- Home
- Mary Kay McComas
Kiss Me, Kelly Page 4
Kiss Me, Kelly Read online
Page 4
She hadn’t expected him to take a congenial approach to their outing. She’d envisioned him showing up with his arrogant grin and a superior attitude because once again, he’d backed her into a situation from which she couldn’t disentangle herself. The flowers threw her for a loop.
“Thanks. They’re pretty,” she said, taking the bouquet. She motioned for him to enter, then turned to follow him. With new eyes she looked around her home at the eclectic array of furniture, the pictures and memorabilia that had accumulated in the apartment that had sheltered three generations of Branigans. For the first time in her life she couldn’t suppress the wish that the Branigans had settled on the other side of the river…like someplace on Park Avenue.
Sensitive to his impressions of who she was and where she came from, she feebly motioned for him to make himself comfortable. “I’ll put these in water.”
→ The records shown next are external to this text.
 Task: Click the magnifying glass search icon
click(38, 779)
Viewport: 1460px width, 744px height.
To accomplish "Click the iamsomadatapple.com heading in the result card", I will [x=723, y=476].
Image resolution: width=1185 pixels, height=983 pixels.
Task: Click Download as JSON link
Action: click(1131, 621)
“Is the gym far from here?” he asked, following her into the small, rarely used kitchen as if he’d done so a thousand times. He seemed to feel at home in her environment, seeing none of its age or shabbiness. Whether he was merely being polite or truly couldn’t see it, Kelly couldn’t tell. She felt oddly relieved just the same. “I let Shaw take the car,” he went on, “because he said you had one. But I came back early in case you were planning on my having a car. We can take a taxi if you don’t feel like driving, though. What time is it, anyway? I…my watch is broken.”
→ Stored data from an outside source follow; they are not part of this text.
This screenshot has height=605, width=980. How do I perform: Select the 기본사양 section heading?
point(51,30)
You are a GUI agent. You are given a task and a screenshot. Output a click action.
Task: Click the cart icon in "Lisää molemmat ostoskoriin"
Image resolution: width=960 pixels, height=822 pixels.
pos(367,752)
She smiled reluctantly as she watched him tap vigorously on the crystal of his black-banded wrist-watch, then hold it up to his ear. She hadn’t expected him to be so eager to please her either. Or to worry about inconveniencing her. Most of the men she knew wouldn’t have cared one way or the other.
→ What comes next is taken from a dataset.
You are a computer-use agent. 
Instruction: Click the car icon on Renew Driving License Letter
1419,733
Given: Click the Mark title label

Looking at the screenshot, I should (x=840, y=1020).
“It’s not far and we have plenty of time,” she said quietly, filling one of her mother’s vases with water and removing the plastic wrap from the flowers. “We can walk.”
“It’s hot. If you think there’s a chance that we’ll melt before we get there, we can always stay here. I have a few ideas about what we can do to give our cardiovascular systems a good workout.” He grinned suggestively. “And we wouldn’t even have to leave your bedroom.”
The real Elgin Baker had returned and Kelly came back down to earth with a sharp thud.
“See. That’s your problem, Elgin,” she said, placing an unkind emphasis on his name. “You have so few ideas and they’re all warped.”
“Warped? Meeting a beautiful woman and wanting to take her to bed isn’t warped. It’s healthy and natural.” He paused. “Being attracted to someone and pretending you’re not—now that is warped.”
She plunked the vase of flowers down in the center of the large round kitchen table, refusing to get further involved in the conversation. She wasn’t denying her attraction for him. That would be like denying she was alive. She was rejecting the temptations he presented because she knew what the consequences of her actions would be—a lifetime of anxiety and fear, a forever of uncertainty, loneliness, pain, and a broken heart. What man was worth that?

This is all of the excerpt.